But to realise the full potential of AI in software engineering, GenAI needs to be adopted in a structured, compliant, and measurable way.  

Navigating this complexity and introducing GenAI into a software development setting at scale is not easy. It's something we’ve been exploring, discussing, and implementing with clients and service providers over the past year.  

In doing so, we’ve discovered some key learnings about how to harness the combined strengths of humans and machines in software development. Here's what our research, scaled experiments, and hands-on experience shows... 

GenAI for software development: promise and pitfalls

Any LLM GenAI tool worth its salt can produce a whole lot of content, fast. But is that content useful?  

That’s the billion-dollar question in software development. Pumping out tons of code quickly can be incredibly useful. Producing lots of bad code is the polar opposite.

GitHub Copilot, for example, suggests its users have seen 55% efficiency gains, while other major studies put that figure at around 30%. BAIN research suggests a fairly vague 15-40% time saving in enterprise code generation. And Google, whose Gemini tools are now rolling out more broadly, says over 25% of its own code is now AI-generated. (Of course, writing code is only one part of the lifecycle too. More on that later).

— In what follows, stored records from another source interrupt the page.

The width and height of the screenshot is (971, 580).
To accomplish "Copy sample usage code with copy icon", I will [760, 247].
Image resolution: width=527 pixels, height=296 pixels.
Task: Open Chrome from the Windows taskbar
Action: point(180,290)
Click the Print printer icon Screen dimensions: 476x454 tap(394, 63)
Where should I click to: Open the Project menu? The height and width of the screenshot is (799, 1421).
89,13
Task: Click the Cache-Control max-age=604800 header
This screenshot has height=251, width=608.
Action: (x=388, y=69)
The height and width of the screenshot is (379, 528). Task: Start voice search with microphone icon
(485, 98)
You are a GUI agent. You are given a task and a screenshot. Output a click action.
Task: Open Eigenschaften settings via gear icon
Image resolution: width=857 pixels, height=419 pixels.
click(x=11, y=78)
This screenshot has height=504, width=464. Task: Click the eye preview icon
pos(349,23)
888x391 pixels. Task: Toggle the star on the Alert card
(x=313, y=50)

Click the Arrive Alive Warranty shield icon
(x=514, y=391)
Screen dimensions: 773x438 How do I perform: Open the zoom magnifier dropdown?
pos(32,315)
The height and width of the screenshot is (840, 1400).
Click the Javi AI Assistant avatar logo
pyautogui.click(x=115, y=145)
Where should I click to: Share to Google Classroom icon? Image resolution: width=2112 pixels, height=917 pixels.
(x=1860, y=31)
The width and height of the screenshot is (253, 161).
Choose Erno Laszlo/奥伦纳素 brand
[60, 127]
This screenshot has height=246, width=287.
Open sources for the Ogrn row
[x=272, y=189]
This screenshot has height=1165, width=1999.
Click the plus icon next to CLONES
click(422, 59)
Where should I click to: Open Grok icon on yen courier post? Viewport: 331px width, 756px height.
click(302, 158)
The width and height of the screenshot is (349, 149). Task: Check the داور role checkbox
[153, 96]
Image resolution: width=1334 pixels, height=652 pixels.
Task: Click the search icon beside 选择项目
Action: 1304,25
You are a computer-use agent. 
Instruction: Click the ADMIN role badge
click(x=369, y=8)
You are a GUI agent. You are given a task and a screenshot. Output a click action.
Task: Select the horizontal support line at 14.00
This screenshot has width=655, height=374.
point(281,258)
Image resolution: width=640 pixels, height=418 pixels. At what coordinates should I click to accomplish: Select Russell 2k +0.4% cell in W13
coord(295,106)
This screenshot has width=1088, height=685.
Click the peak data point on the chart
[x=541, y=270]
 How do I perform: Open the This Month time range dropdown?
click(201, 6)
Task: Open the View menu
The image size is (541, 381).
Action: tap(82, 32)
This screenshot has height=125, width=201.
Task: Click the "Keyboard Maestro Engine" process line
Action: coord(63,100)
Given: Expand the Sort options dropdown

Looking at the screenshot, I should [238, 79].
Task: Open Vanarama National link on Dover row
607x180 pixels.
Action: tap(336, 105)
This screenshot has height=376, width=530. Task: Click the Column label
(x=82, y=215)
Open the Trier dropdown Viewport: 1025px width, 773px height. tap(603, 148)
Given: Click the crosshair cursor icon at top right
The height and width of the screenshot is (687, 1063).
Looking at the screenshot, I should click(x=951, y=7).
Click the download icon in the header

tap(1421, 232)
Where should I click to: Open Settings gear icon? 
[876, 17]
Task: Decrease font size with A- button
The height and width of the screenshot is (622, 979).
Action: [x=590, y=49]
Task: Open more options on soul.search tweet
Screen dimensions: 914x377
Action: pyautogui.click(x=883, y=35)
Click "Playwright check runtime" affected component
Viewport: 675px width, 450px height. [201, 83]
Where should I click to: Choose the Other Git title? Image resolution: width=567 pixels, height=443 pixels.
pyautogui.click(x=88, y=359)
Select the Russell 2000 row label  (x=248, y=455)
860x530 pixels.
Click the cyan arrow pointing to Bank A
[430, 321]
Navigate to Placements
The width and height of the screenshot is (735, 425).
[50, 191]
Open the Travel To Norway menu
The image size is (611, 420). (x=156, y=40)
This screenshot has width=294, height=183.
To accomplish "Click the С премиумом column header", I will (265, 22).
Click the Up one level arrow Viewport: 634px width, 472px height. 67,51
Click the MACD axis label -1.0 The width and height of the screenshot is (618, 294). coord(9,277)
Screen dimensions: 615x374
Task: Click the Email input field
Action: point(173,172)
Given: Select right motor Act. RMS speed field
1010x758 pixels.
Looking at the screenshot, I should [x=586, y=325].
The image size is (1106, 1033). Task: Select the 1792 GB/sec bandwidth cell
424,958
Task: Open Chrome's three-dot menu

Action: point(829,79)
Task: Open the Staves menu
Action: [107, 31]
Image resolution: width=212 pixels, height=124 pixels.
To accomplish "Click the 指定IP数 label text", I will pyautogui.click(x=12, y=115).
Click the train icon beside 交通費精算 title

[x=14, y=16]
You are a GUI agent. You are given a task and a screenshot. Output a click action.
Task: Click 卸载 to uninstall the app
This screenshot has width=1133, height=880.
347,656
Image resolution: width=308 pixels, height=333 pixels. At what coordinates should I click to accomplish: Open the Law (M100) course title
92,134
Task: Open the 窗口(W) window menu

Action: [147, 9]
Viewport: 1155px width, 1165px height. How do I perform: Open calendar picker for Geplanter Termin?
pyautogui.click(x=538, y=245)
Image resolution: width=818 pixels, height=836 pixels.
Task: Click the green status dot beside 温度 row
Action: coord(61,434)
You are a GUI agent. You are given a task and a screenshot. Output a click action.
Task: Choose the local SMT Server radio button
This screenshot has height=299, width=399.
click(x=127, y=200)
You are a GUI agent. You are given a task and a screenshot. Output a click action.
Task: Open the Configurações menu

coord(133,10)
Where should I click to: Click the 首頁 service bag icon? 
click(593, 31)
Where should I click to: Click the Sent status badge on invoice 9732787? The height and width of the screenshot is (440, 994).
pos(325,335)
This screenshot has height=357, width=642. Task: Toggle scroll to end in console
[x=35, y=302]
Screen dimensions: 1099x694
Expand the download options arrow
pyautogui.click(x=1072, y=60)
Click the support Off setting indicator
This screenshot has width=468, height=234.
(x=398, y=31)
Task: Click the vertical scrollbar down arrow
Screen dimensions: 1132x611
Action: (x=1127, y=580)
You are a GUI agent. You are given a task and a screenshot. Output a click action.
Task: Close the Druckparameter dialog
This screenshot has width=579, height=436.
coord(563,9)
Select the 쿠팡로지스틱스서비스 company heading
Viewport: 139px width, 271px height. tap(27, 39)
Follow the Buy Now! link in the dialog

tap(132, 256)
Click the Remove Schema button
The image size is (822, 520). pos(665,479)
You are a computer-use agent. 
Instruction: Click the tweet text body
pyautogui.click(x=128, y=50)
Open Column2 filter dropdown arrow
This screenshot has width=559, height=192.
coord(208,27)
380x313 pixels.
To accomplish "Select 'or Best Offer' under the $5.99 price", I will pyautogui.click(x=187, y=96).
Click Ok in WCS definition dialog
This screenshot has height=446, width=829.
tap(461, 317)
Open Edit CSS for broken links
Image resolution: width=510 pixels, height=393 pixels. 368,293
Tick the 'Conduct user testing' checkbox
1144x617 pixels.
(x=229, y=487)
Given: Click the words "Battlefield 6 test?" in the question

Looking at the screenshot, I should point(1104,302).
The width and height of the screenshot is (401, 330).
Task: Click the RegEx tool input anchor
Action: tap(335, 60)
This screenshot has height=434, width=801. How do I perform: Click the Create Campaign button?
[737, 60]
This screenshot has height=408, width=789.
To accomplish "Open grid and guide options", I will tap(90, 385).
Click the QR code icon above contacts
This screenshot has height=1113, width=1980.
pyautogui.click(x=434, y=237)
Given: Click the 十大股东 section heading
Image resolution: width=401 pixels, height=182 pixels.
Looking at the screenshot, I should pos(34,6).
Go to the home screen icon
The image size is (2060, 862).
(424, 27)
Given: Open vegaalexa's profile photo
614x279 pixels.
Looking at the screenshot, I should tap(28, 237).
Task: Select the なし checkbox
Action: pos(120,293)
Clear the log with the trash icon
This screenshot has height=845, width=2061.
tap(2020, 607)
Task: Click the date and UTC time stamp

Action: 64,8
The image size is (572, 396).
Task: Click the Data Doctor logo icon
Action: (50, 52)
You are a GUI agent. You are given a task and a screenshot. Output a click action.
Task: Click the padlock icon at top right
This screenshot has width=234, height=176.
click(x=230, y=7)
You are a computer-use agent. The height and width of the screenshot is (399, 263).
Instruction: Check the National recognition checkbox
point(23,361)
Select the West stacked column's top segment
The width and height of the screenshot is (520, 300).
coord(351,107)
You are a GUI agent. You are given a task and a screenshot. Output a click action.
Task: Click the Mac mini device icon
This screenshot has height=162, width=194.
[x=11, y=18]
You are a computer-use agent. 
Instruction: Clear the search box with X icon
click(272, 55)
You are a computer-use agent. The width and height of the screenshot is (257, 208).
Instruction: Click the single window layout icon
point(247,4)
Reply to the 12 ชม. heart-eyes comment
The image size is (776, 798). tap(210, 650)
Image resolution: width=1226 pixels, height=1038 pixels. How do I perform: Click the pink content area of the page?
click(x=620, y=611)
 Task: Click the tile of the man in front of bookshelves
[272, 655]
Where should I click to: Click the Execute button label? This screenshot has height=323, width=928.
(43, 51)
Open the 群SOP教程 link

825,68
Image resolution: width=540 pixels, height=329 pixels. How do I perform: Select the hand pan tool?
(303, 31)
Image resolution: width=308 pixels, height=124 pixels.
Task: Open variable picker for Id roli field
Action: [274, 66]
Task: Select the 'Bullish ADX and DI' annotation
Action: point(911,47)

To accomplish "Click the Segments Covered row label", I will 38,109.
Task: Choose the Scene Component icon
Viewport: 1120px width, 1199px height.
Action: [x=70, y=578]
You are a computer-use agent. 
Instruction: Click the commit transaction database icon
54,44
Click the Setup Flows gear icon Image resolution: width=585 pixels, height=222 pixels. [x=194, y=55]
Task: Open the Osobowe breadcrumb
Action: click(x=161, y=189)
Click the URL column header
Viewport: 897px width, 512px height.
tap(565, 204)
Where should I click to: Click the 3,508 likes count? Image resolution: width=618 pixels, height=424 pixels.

The problem? These claims are open to interpretation. What is a 55% efficiency gain? If you’re more efficient in generating lines and lines of code, but that code isn’t efficient itself, what good is it? If you gain raw output speed, what do you lose in security, accuracy, and general oversight? And does better code quality and coding efficiency translate into a better software product – and greater value to your users?

There are also notable differences between the greenfield cases – which most of these publicly available stats apply to – and refactoring use cases where AI has made less of an impact to date.

Ultimately, you’ll need to determine what value creation looks like in the context of your own software engineering processes. This is a group effort, so engaging teams from the outset is key to progress. Here’s what to expect...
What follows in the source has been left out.